Tras dos años muy complicados para los astilleros, debido a la prohibición de la Comunidad Europea de aplicar el tax lease, la situación está volviéndose cada vez más difícil, ya que el desánimo de la Administración por resolver el problema ha provocado la pérdida de 2.000 millones de contratos para el sector.

Desde Pymar, asociación que engloba pequeños y medianos astilleros, aseguran que las empresas no pueden sostener por más tiempo una situación que coloca a España en clara desventaja competitivo frente al resto de Europa ya que el bloqueo al tax lease ha paralizado la formalización de nuevos contratos, con lo que otros países se están beneficiando de nuevos pedidos.

En España los incentivos fiscales del sector se limitan a entre el 1 y el 3% mientras en otros países miembro se elevan al 20 y el 30%.

El sector que es responsable de 40.000 empleos, entre directos e indirectos, denuncia la actuación de Competencia de la Unión Europea, ya que tras aconsejarles que siguieran el modelo francés, lo han rechazado porque, al parecer, hay algunos detalles que hacen inviable la propuesta.

El pasado 23 de abril el comisario europeo Almunia y el ministro de Industria José Manuel Soria, tuvieron una reunión para concretar las acciones que se deberían llevar a cabo pero el encuentro no llegó a buen puerto.

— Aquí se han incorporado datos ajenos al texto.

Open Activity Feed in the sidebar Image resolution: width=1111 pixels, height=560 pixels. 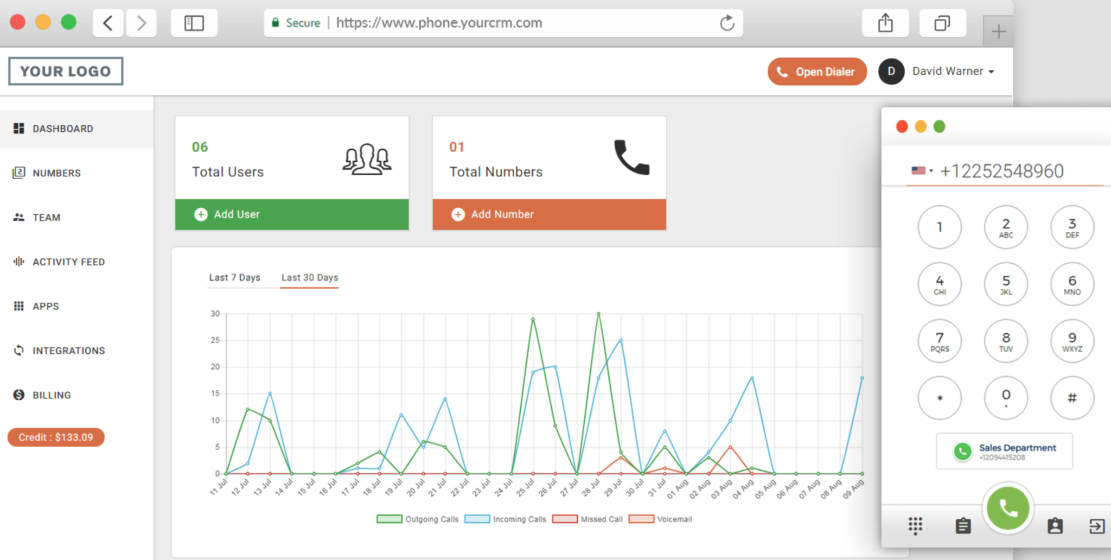point(68,262)
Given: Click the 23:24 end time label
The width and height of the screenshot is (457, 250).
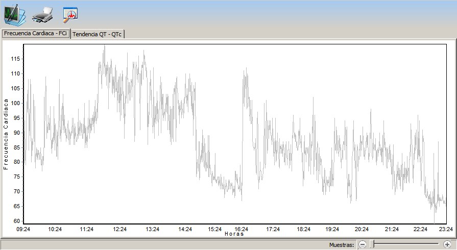Looking at the screenshot, I should [x=446, y=230].
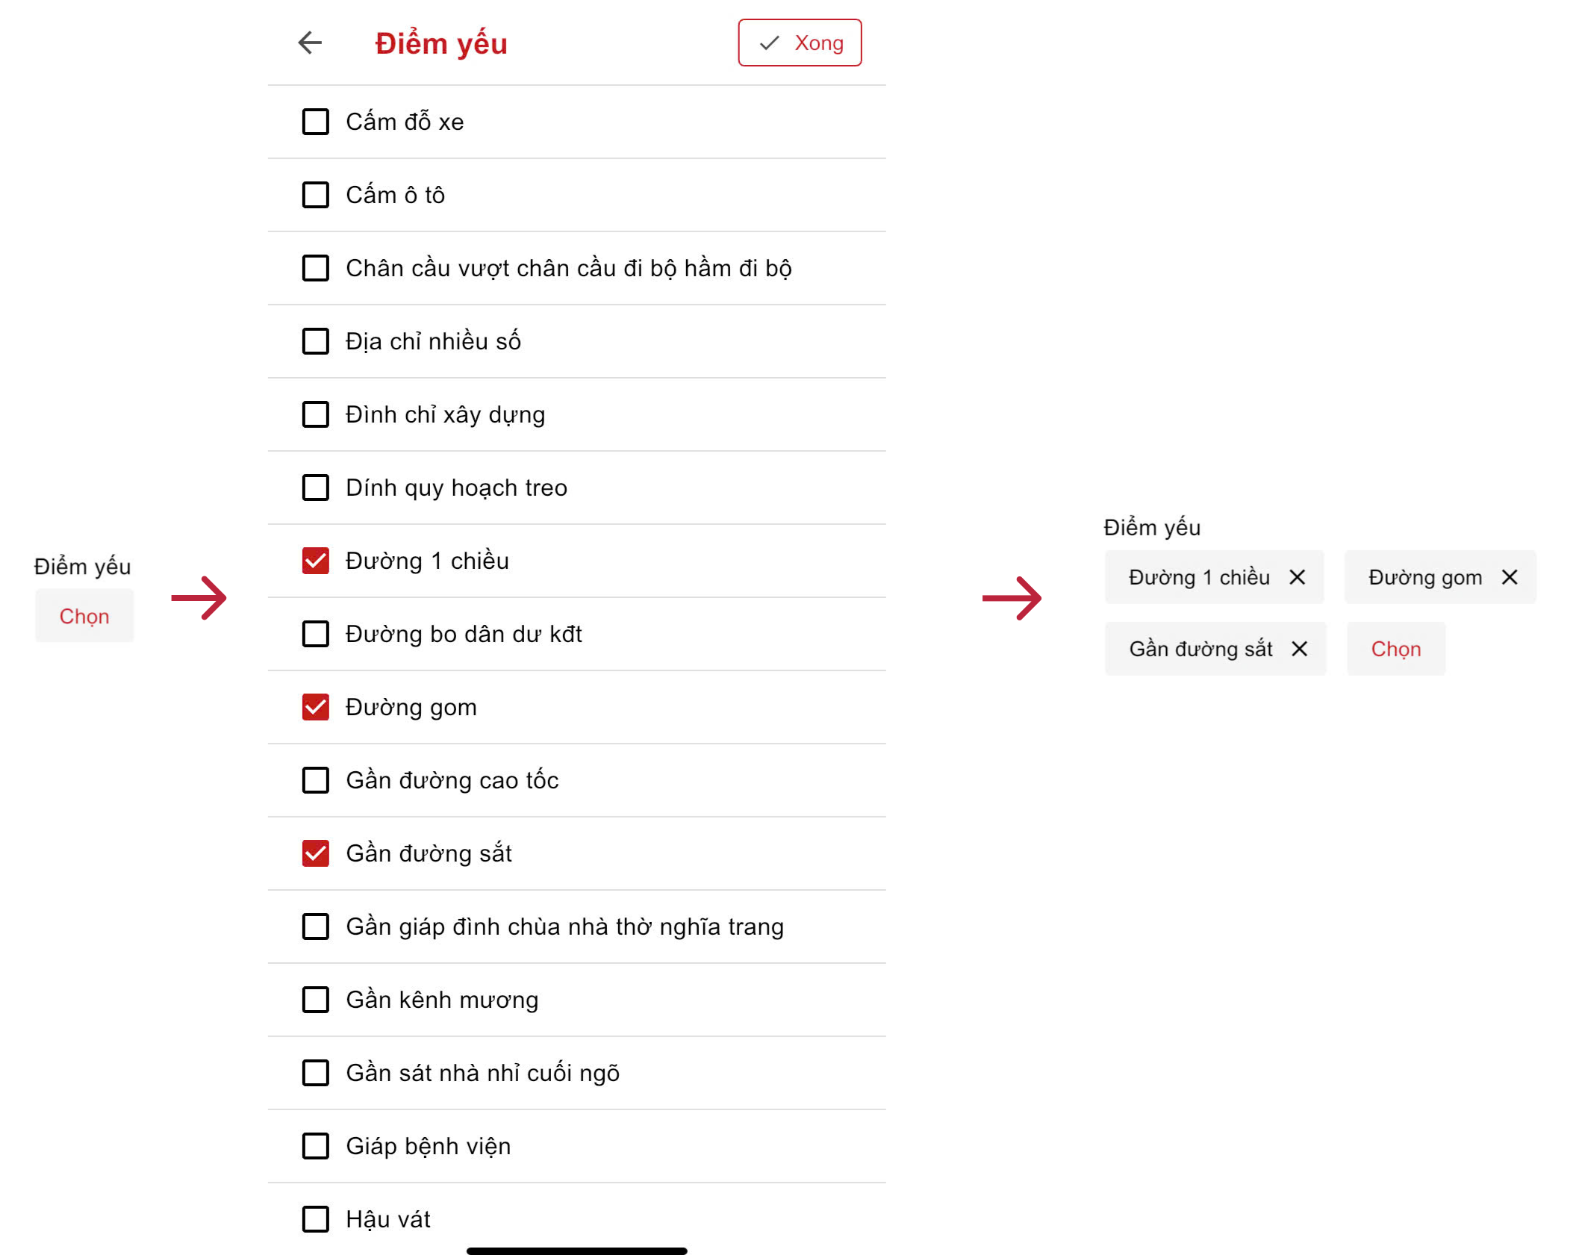The width and height of the screenshot is (1576, 1255).
Task: Check the Cấm đỗ xe checkbox
Action: pos(315,122)
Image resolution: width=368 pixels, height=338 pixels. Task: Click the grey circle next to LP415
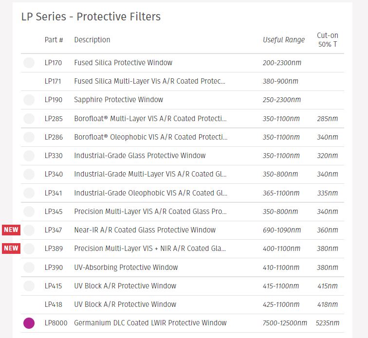coord(29,286)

La aplicación del tax lease permite en definitiva un ajuste en el precio final del buque, también existe en formatos similares en el resto de Europa, por lo que los más escépticos acusan a Holanda que les denunció en primer lugar, de querer eliminar así a la competencia.

El berrinche holandés y de otros que secundaron en su momento la denuncia, tuvo su origen cuando la Unión Naval de Valencia y Boluda consiguieron la construcción de una partida de remolcadores para el puerto de Amberes y la empresa naval de Sestao hizo lo mismo con unas dragas encargadas por la belga Jan de Nul. Pymar por su parte, afirma que sólo quieren contratar barcos en igualdad de condiciones que los competidores europeos.

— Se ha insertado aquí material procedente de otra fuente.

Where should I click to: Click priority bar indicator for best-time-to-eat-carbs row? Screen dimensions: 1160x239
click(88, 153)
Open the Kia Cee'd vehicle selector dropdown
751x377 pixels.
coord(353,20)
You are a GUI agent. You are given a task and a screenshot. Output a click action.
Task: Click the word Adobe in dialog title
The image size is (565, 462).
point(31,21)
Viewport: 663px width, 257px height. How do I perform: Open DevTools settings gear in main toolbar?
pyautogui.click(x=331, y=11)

Actualmente existen contratos para cerrar la construcción de entre 10 y 15 barcos pero los trabajos están bloqueados a la espera de la formalización de un nuevo tax lease.

El último movimiento lo protagonizó la Xunta al querer denunciar las bonificaciones fiscales aplicadas en otros países pero desde el Gobierno han renunciado a recurrir a una vía judicial, lo que deja el problema en una nebulosa de la que es difícil conocer cuál puede ser la solución final.